Students speak more when using Extempore
A little over a year ago, I blogged about the results of a survey on the role of Extempore in boosting confidence to speak among advanced learners of Spanish. Three quarters of the students reported feeling more confident to speak in the target language after a semester of regular speaking practice using Extempore. Among the reasons students gave for this increased confidence was that they felt they spoke more when using the app than when not. This year I decided to test whether students’ notion that they are speaking more in the target language has any reality to it, or whether it is simply a perception. It turns out it is true, they speak more with Extempore.
I taught four intermediate Spanish I classes this year, two in the Fall and two in the Spring. All four sections were the same in that, besides having me as their instructor, they used the same syllabus, lesson plans, textbook, activities, etc. We even met at the same times of the day, the same days of the week. They also used Extempore to complete a semester-long speaking portfolio and the activities assigned as part of the portfolio were the same for the four groups. Oh, and yes, I obtained a global oral proficiency measure (Bowden 2007) for each of the students to make sure the four sections were comparable in terms of their speaking ability.
The difference was that for their final exam, two of the sections (42 students total) used Extempore and the other two (31 students total) had individual face-to-face meetings with me. The sections that used Extempore met in the classroom as a group the day of the final exam and spent the first 10 minutes completing the oral section of the final with their cell phones. That is all we needed, ten minutes out of the two hours scheduled by the university for our final exam. The students in the sections that followed the traditional oral exam method, signed up to meet individually with me for 10 minutes over two days during Finals Week (a total of seven and a half hours of 1:1 meetings for me, plus the two hours of the final written exam), and I recorded their answers with my laptop. All four sections had one question in common: a narrative in the past about their weekend. They were given 15 seconds to think and 2 minutes to answer.

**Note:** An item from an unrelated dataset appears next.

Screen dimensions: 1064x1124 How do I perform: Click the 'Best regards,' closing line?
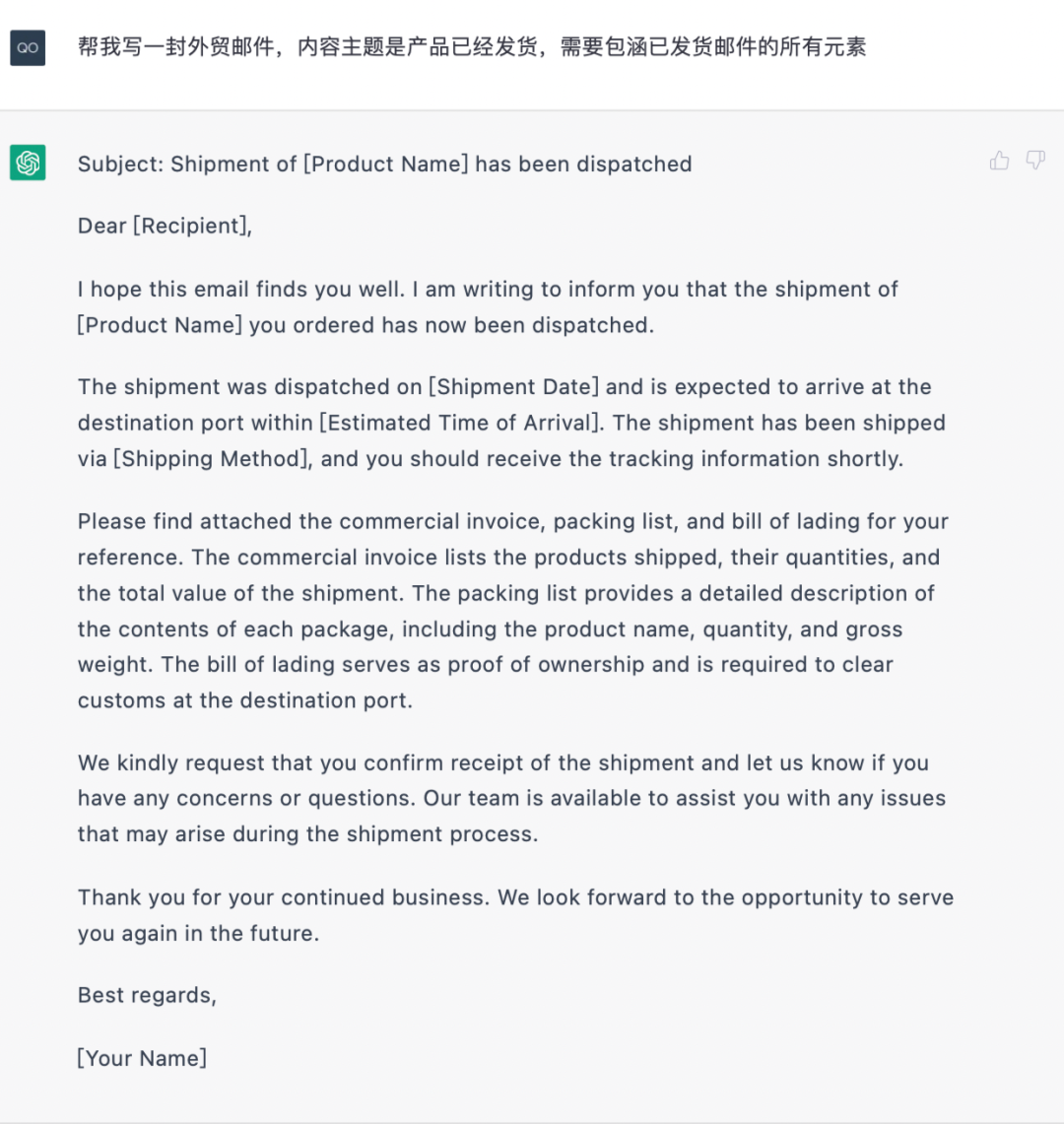[x=147, y=996]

The Extempore group spoke about a quarter of a minute longer
After discounting the time spent on filled and unfilled pauses (that is, silent pauses or saying fillers like “ah” or “um”), the 42 students who answered the question through Extempore spoke on average 54.6 seconds out of the 2 minutes they had to respond. The average time spent on silent or filled pauses was 60.7 seconds. On the contrary, the group of 31 students who answered the same final oral exam question in a 1:1 meeting with me spoke less, 41.3 seconds on average, and paused longer, 75.5 seconds on average.
|Mean Length of Speaking Time
(time spent talking in the target language)
|Mean Length of Pausing Time
(time spent on silent or filled pauses)
|Final oral exam on Extempore||54.6 s||60.7 s|
|Final oral exam with 1:1 meetings||41.3 s||
A possible reason for spending longer on speaking than pausing when responses were submitted with Extempore may be that students felt less intimidated than during the 1:1 meetings. In any case, the fact is that learners in the Extempore group spoke about a quarter of a minute more in the target language and paused on average a quarter of a minute shorter than their counterparts. And we know that more speaking in the target language leads to more learning.
Bowden, H. W. (2007). Proficiency and second-language neurocognition: A study of Spanish as a first and second language. Unpublished doctoral dissertation, Georgetown University, Washington, DC.